The town hall meetings on health care and Republicans’ budget showed two important differences in governing style that characterize the disparity in the two political parties. Republicans did not consult their constituents before voting on a budget that adversely affects every American except the extremely wealthy, and the opposition they faced was from their own supporters who wondered why they ended Medicare instead of raising taxes on the wealthy and corporations. Conversely, Democrats took a proposal to their constituents before voting on the bill and faced opposition from right wing plants, but didn’t have police evict the protesters. Democrats tend to adhere to principles of democracy and Republicans pass laws on their own in spite of the damage they cause.

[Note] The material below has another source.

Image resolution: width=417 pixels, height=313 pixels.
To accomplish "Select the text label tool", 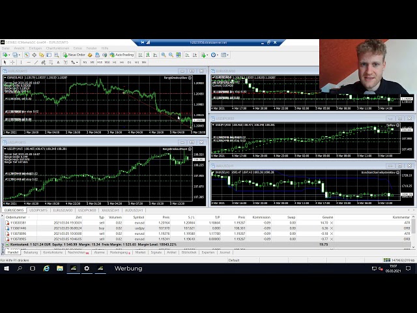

It is good for Republicans to see that their governing style and policies are not what Americans want from their representatives. It’s also good to see that even Republicans’ supporters have a limited tolerance for being treated despicably before they say enough. One would think that Paul Ryan would have noticed the outrage at Scott Walker’s actions in his home state, but arrogance tends to blind people to reality when they get a taste of power and money from the Heritage Foundation. America is awakening from a drunken stupor that allowed Republican legislative malfeasance to send the economy into a ditch and they are voicing their anger at a change of course that will destroy the middle class and doom elderly Americans to poverty and life without health care. Perhaps between now and the lead up to the 2012 elections, Republican supporters will see that Republican governance is underhanded and contemptible, and choose to separate from the GOP because now they know the issues are not up for discussion. In fact, it is quite evident the Republicans, like dictators, make laws and jail dissenters for asking questions like they do in Iran, North Korea, and Saudi Arabia.